→ **Your objective**
Please copy out every line in the entries that includes the word "computer".

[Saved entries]
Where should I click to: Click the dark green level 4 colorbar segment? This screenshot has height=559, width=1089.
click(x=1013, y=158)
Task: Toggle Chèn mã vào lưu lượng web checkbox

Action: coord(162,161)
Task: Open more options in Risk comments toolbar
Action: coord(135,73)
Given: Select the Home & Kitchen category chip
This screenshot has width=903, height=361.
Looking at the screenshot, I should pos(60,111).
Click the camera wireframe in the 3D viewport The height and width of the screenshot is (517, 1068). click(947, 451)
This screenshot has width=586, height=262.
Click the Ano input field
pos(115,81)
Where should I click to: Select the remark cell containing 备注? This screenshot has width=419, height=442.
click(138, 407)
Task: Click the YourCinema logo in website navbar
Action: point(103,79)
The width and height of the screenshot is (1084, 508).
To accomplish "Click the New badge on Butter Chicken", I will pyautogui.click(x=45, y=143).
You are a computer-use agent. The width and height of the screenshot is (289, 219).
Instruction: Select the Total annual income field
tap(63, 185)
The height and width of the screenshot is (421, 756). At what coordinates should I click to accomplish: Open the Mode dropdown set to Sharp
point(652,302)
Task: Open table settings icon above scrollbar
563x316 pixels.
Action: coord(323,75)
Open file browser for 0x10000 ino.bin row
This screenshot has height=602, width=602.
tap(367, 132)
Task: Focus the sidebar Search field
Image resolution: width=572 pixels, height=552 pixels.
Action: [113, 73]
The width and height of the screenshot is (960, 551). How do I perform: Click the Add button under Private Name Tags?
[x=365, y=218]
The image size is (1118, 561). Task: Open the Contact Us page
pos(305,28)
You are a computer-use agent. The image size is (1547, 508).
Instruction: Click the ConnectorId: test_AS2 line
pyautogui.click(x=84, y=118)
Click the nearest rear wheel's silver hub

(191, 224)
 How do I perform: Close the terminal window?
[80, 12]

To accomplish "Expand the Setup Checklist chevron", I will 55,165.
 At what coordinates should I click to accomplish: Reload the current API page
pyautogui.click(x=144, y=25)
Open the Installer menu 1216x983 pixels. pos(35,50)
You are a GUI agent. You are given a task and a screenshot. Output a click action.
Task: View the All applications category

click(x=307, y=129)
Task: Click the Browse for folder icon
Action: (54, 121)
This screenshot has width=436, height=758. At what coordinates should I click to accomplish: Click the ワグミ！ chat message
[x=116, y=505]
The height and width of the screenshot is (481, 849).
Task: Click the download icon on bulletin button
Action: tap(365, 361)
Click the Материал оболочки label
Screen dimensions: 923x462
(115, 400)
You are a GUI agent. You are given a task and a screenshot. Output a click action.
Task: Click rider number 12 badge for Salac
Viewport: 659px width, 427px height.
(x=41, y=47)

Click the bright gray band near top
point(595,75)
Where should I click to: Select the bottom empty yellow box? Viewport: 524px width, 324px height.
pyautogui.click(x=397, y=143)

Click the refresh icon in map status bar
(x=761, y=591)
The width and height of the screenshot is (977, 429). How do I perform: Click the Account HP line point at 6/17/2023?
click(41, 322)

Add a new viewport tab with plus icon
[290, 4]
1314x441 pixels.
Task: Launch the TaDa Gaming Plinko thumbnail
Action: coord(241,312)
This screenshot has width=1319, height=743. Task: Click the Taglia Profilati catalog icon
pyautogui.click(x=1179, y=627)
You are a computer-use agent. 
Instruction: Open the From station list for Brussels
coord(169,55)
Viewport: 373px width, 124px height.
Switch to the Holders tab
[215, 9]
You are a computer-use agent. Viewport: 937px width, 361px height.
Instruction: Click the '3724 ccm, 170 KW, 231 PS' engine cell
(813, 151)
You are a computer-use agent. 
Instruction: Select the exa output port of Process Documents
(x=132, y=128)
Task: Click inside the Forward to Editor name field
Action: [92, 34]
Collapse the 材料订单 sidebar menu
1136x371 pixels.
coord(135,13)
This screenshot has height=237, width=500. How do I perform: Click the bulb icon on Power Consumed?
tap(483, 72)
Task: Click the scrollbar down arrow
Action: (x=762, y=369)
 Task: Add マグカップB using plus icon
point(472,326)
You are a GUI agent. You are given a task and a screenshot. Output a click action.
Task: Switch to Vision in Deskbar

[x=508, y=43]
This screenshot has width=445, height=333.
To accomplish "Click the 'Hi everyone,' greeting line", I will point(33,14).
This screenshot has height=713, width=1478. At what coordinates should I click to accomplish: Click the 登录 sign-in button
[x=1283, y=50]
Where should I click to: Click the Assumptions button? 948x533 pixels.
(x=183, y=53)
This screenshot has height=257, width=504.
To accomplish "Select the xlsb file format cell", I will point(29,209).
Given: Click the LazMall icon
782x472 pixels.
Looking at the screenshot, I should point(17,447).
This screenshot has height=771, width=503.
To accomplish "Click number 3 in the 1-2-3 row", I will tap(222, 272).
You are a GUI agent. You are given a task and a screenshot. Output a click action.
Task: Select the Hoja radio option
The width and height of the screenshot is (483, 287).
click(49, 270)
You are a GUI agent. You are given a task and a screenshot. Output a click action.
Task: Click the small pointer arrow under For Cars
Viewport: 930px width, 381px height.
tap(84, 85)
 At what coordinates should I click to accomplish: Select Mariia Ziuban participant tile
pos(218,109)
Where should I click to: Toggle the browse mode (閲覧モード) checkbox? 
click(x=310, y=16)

→ **Solution to this task**
You are a computer-use agent. The width and height of the screenshot is (289, 219).
You are a computer-use agent. The image size is (1547, 508).
You are a computer-use agent. 
You are a computer-use agent. Viewport: 937px width, 361px height.
You are a computer-use agent. 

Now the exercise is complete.